Le stade Moulay El Hassan de Rabat accueillera l’entrée en lice de l’Algérie face au Soudan ce mercredi, avec toutes les 22.000 places vendues en moins de quarante-huit heures. Les tensions entre le Maroc et l’Algérie proviennent principalement du Sahara occidental, un territoire contesté, et des relations politiques entre les deux pays semblent s’être apaisées récemment.

Ne cherchez pas, il ne devrait pas y avoir une seule place libre au stade Moulay El Hassan de Rabat ce mercredi, pour le premier match de l’Algérie contre le Soudan. Il en sera de même pour les deux autres rencontres de poule des Fennecs face au Burkina Faso et à la Guinée Équatoriale. Les 22 000 places de l’un des deux stades de la capitale marocaine, qui accueille la Coupe d’Afrique des nations, ont toutes été vendues en moins de quarante-huit heures.

La sélection algérienne suscite une attente immense, non seulement parmi les supporters de Baghdad Bounedjah et Riyad Mahrez, mais aussi chez leurs hôtes marocains. « Les Marocains aiment le football, ils adorent voir des joueurs comme Mahrez », explique Omar Chraibi, journaliste indépendant marocain qui couvre la CAN. « Au Maroc, il existe une véritable culture footballistique. Le 8 septembre, j’étais à Casablanca pour le match délocalisé Guinée-Algérie. Mon téléphone n’arrêtait pas de sonner : des supporters cherchaient des billets pour suivre la rencontre depuis la tribune où se trouvaient les Algériens. »

« Il y a quand même une petite rivalité »

Les Marocains soutiennent-ils les Algériens ? Il ne faut pas exagérer, même si des drapeaux algériens et marocains ont été vus côte à côte lors de l’épopée d’Achraf Hakimi et ses coéquipiers à la Coupe du monde 2022 au Qatar. Ou certains fans des Lions de l’Atlas qui ont soutenu les Fennecs lors de la CAN 2019 en Égypte, remportée après près de vingt ans sans victoire.
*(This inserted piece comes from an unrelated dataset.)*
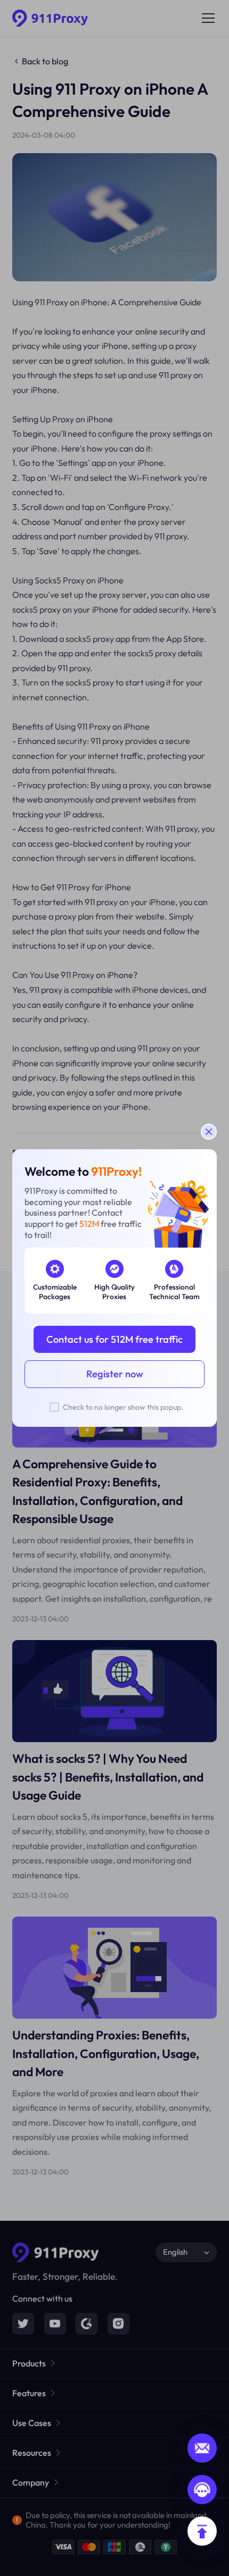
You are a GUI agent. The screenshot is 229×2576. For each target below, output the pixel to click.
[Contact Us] (202, 2489)
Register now (114, 1374)
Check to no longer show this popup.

« Il y a quand même cette petite rivalité qui fait qu’on souhaite toujours que le pays adverse ne passe pas, aussi parce que cela élimine un adversaire difficile », assure Mehdi Mostefa, ancien international algérien. « Les supporters marocains présents dans les stades pour les matchs de l’Algérie encourageront peut-être un peu plus l’adversaire, mais ce n’est même pas sûr. De là à vraiment soutenir le Burkina Faso ou le Soudan, je ne pense pas. »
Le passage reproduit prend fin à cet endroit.